Kirchliche Erprobungsräume sind als Lernfeld enorm vielseitig. Sie wirken auf die Ausführenden anders als auf die Teilnehmenden, deshalb stellt impaekt den Fokus in beide Richtungen scharf. Wirkungsanalystin Cyra Gendig verrät, wie.
„Licht & Beton“ ist ein missionarisch aufsuchendes Projekt der Evangelischen Landeskirche Hannover (EVLKA), gefördert durch deren Initiative Missionarische Aufbrüche (I:MA). Konzipiert haben es drei junge Pfarrpersonen, Linda Schmols, Emelie Tille und Jan-Philip Tegtmeier. Zielgruppe sind junge Erwachsene zwischen Ende 20 und 40 Jahren, Millenials. Eine Generaion, die in gemeindlichen Angeboten wenig vorkommt. Dort setzt „Licht & Beton“ an. „Ich habe mich gefragt, ob es anderen auch so geht wie mir, dass ich einen Safe Space suche für bestimmte Themen“, begründet Linda Schmols. Sie, Emelie und „JP“ sind selbst Millennials, das macht den Aufbruch authentisch.
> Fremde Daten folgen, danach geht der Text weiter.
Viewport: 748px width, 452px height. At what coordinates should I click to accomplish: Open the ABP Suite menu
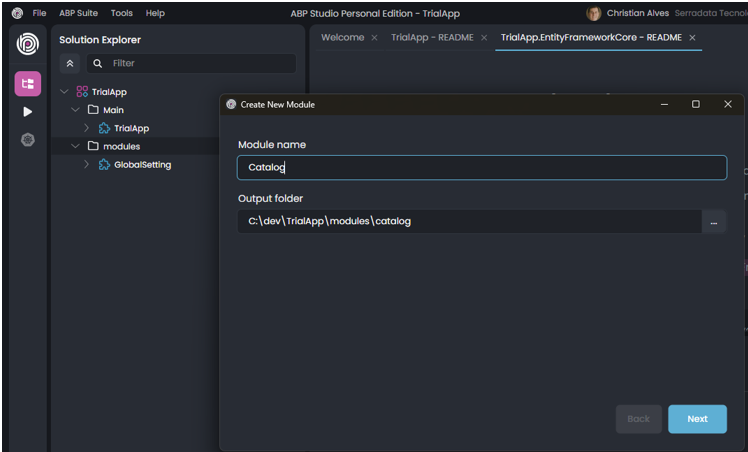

impaekt-Mitarbeiterin Cyra Gendig hat das Format „Stadtteilspaziergänge“ als teilnehmende Beobachterin begleitet. Diese sozialwissenschaftliche Anaylsemethode stellt die Wirkziele, die das Team zuvor mit impaekt abgestimmt hatte, auf den Prüfstand. Spannend daran: Cyra kennt die Sicht der Ausführenden, nimmt als Teilnehmerin aber auch die Perspektive der Gäste ein und wahr.
Junge Erwachsene verbrachten einen Nachmittag miteinander, unterwegs im Stadtviertel, ohne Voraussetzungen aber mit Titel. „Loslassen“ und „Neuanfang“ waren die Themen, auf die sich jede und jeder einlassen konnte. Gefunden hatte sich die Gruppe über persönliche Kontakte und Weitersagen. Eine eigene Webseite hat „Licht & Beton“ noch nicht.
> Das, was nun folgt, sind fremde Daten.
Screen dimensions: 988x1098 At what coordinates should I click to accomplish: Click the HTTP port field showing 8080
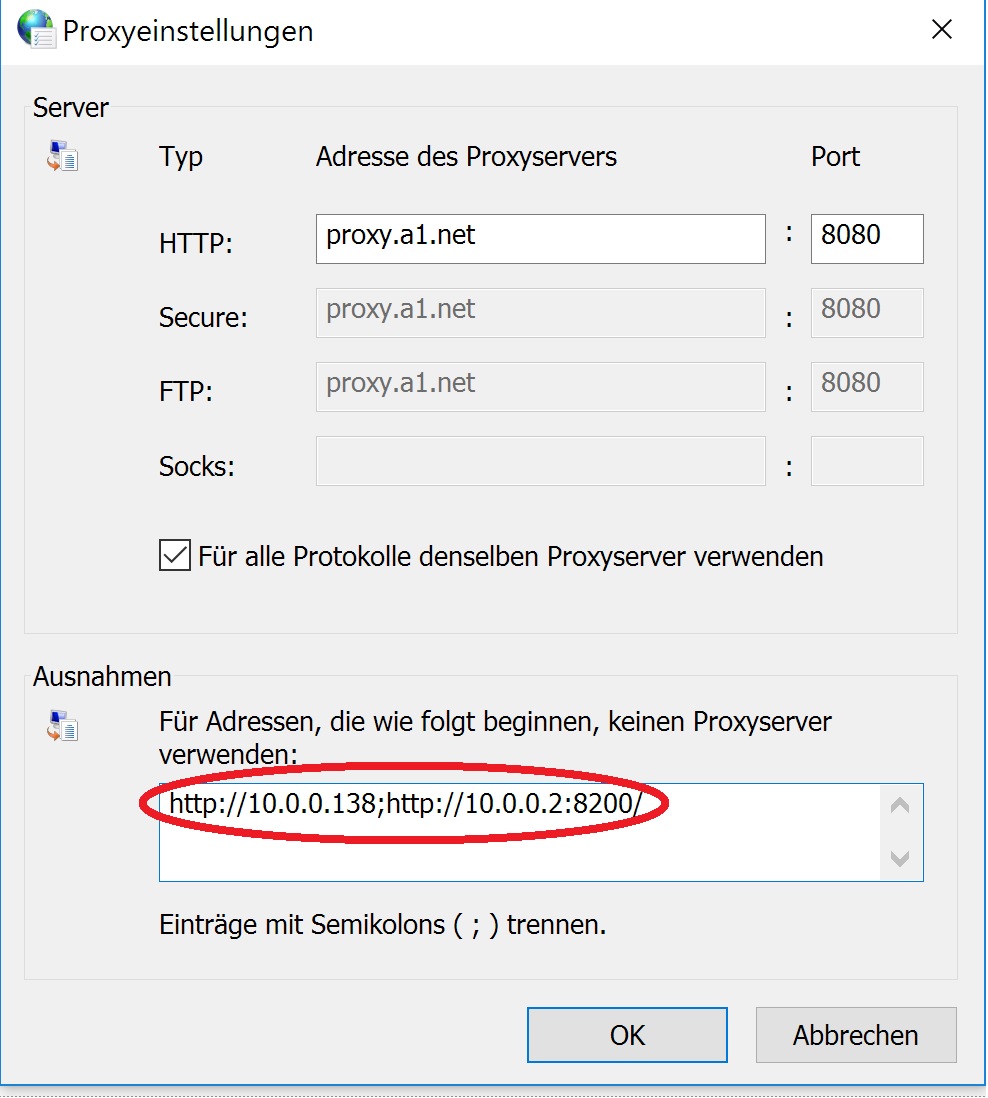click(867, 239)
Gäste mit konfessionellem und nicht-konfessionellem Hintergrund ließen sich einladen. Den Ausklang bildete ein gemeinsames Abendessen in ungewöhnlicher Kulisse, auf einer Kirchenempore. „Dem Team ist durch Präsenz und Authenzitität ein gutes Setting gelungen“, beschreibt Cyra Gendig. Die Teilnehmenden nannten sowohl eine ästhetische Erfahrungen als auch eine spirituelle, wobei Theologie als diskret – daher besonders einladend – empfunden wurde. Linda Schmols und Emelie Tille waren als Pfarrerinnen ansprechbar, „aber eben nahbar, ohne Amtsrahmen. Die hohe Erlebnisqualität passt zum Wirkziel, einladend Kirche zu sein“, fasst Cyra Gendig zusammen.
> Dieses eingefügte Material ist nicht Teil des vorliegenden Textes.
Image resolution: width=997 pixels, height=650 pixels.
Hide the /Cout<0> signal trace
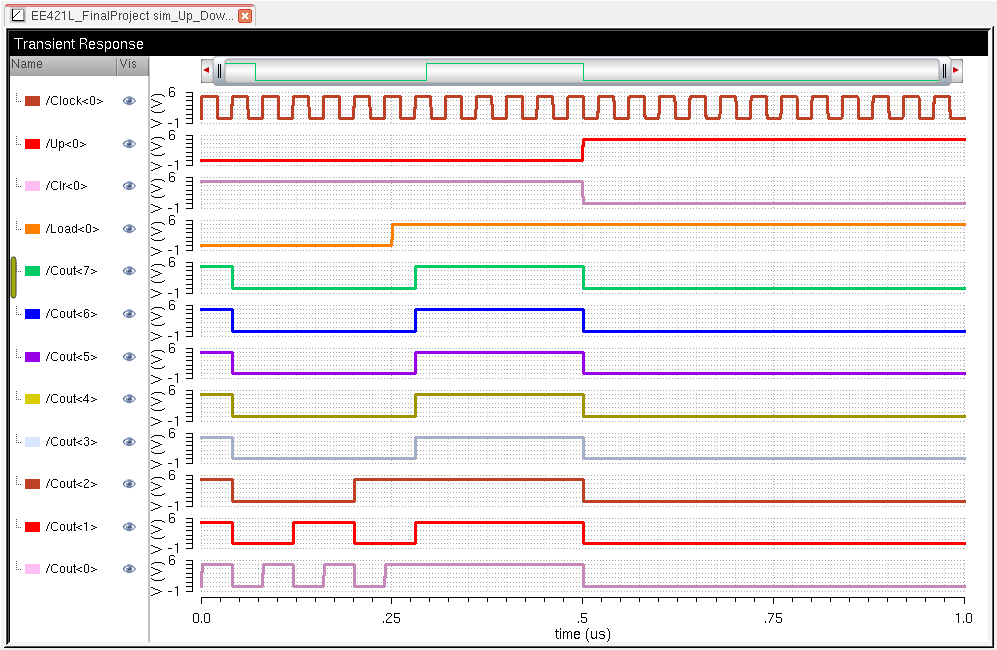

Ein Wirkziel ist der Community-Ansatz von „Licht & Beton“, weg von der Pfarrzentrierung. Dazu kann impaekt noch keine finalen Aussagen treffen: „Das Projekt ist erst gestartet, die Zielrichtung aber eindeutig: Dass die Teilnehmenden künftig aktiv einbezogen werden und Angebote mitgestalten. Das ist als Perspektive klar, hat bei den ersten Veranstaltungen aber noch keine Rolle gespielt. Hier hat das Team den Ablauf gerahmt, wenngleich locker.“ Wirkziele sind nicht in Stein gemeißelt, sie können je nach Datenlagen angepasst werden.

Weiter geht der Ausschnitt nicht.